私は1989年春に来日すると、中国を訪れた日本人から「非常に嫌な思いを味わった」という話をたびたび聞かされた。おそらくガラスメーカーの社長と似たような経験があるのだろう。 しかし「中国人には失望した」と嘆く日本人は、もともと誤った認識があった場合もある(中国を過大評価し、中国人に畏敬の念を抱いていたという意味で、である)。 ■『論語』を現代中国と結びつけてはいけない 中国人の理不尽な振る舞いに「それでも儒教国家の人間ですか。あなたの言動は孔子様の教えに反している」と怒ったところで、「孔子って誰だ」と返されるほうが多いだろう。

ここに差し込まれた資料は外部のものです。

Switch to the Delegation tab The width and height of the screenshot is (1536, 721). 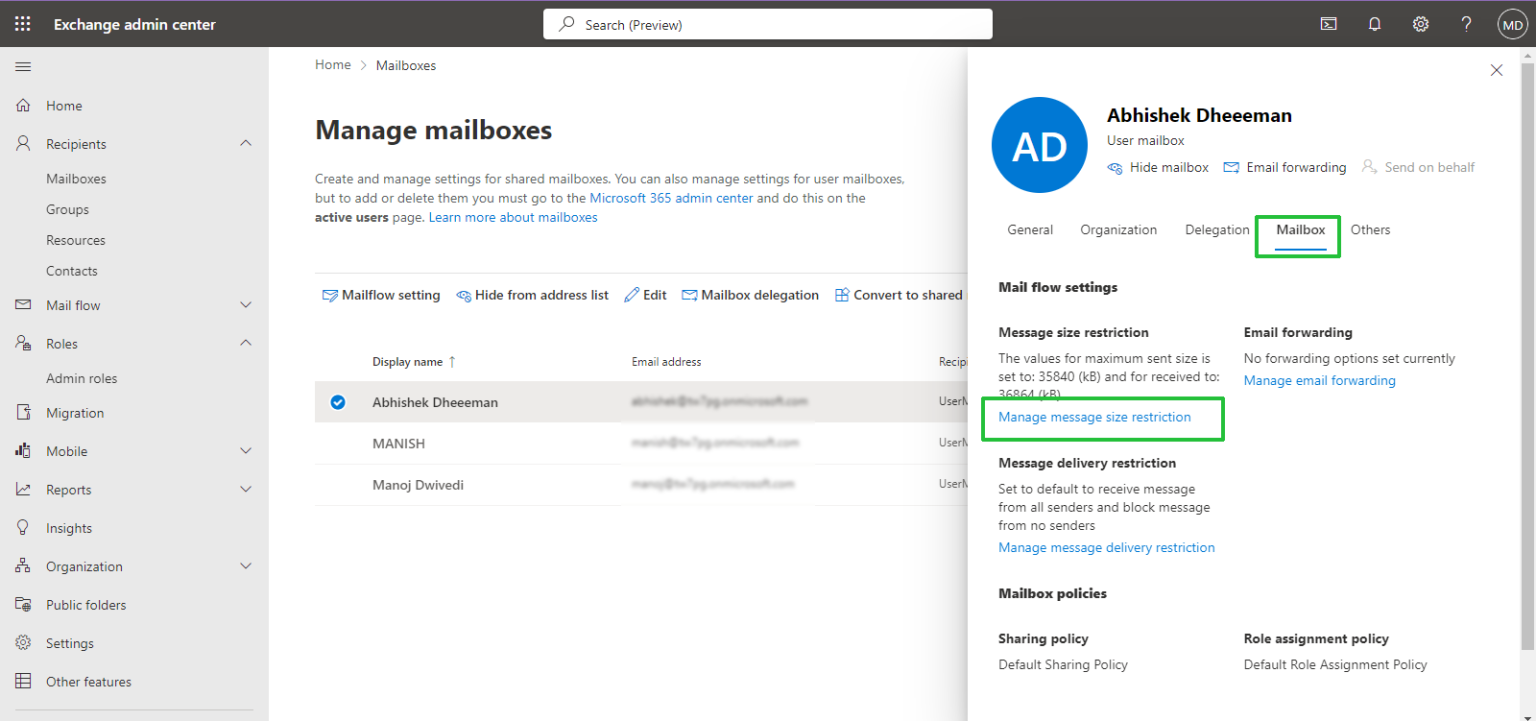(1216, 230)
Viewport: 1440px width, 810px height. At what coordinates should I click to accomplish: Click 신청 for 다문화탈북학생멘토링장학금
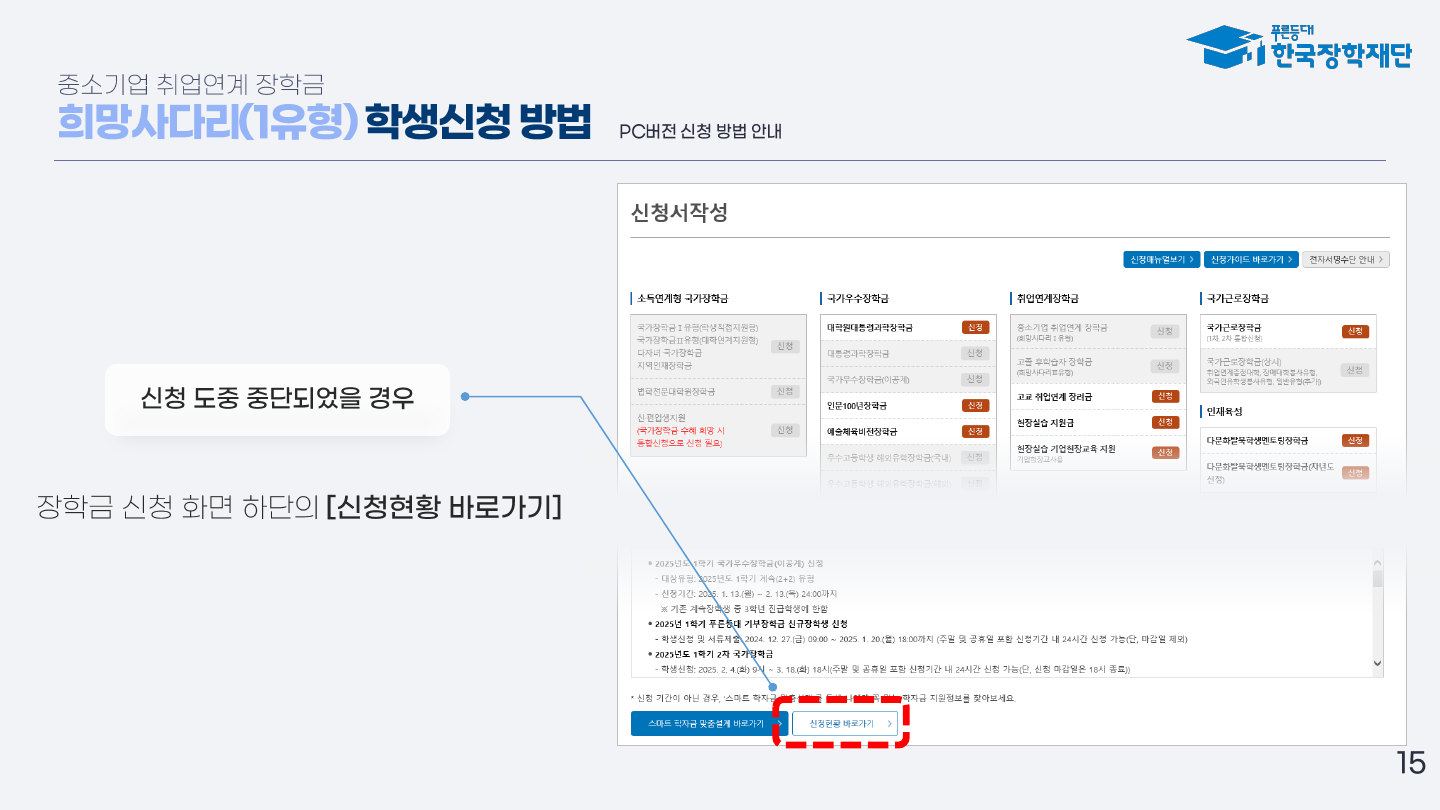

孔子も、中国にまずいない理想の人物像を語ったにすぎない。中国が君子ばかりなら誰も苦労しない。孔子も自分が生きていた時代の現実に失望し、将来の理想像を追い求めた。孔子の『論語』の教えに触れて、日頃の言動を省みたり、自分も君子になろうと考えたりするのは、世界中を見渡しても、日本人ぐらいではないか。同時に日本人が勘違いしているのは、孔子の時代はよかった、という見方である。 もちろん、『論語』や『大学』や『中庸』といった中国古典に示される、よき道徳観を否定する必要はない。ただそれは望ましい理想を語ったものとして、自らを高める指標にするだけならよいかもしれない。